• **Work request**
Please return the lines below verbatim, beginning at the one that has "Viewport: 1568px width, 647px" and stopping after the one that has "Open the הגדרות", and add no other lines.
---------- Working data
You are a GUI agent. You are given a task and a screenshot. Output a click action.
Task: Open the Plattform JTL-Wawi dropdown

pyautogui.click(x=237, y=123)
--------------------
---------- Working data
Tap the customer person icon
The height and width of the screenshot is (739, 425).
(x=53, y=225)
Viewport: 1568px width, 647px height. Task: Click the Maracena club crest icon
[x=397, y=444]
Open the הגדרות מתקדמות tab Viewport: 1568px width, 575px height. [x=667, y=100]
--------------------
• **Written solution**
Viewport: 1568px width, 647px height. Task: Click the Maracena club crest icon
[x=397, y=444]
Open the הגדרות מתקדמות tab Viewport: 1568px width, 575px height. [x=667, y=100]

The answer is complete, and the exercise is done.